There's more that I will add when I have time. But the basic point here is that we are in for a deluge of apps where "The fluency of the output creates a false signal of rigor". It is something we need to be careful about when assessing analyses, regardless of their source.
 
Vibe coding (instructing AI with plain English to design apps and write code) gives the coder near-instant results that initially seem to validate what they are trying to do. As the barrier to entry is near zero, anyone can spin up an app, and hundreds of people will.
This might lead to a wave of innovation from people with no desire or sense of "how the sausage is made" in code. It's a bit like the move to WYSIWYG (what you see is what you get) software. I wonder if it will allow design and engineering to become totally disconnected?
 
It's "the computer said it" of the 80s all over again. Thankfully, LLMs have helped many people understand that what the computer says is often bunk.

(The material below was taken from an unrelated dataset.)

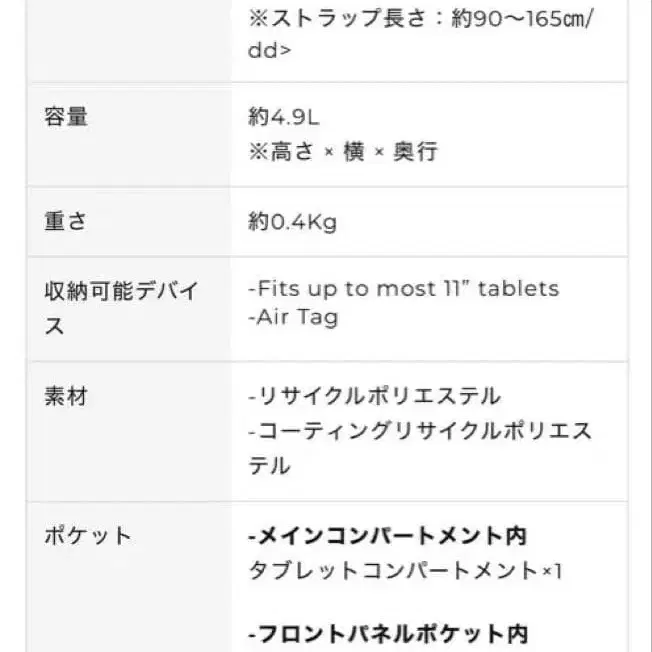
Task: Click the 高さ × 横 × 奥行 note
Action: coord(343,151)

With games nowadays, there's a movement thst demands disclosure of whether AI was used yo create them, and whether they ship with AI-generate assets. As such, I'd criticize the apps in the OP as "AI-created, I don't trust them", and hope that a significant portion of the audience understands this.
 
IMO AI is mana from heaven for the grifters. Same snake oil in a shiny new vibe coded outer package is set to pull in a new generation of victims along with their wallets. That said, the self-deception angle appears to be a valid concern, esp for individuals already suffering from social isolation or alienation.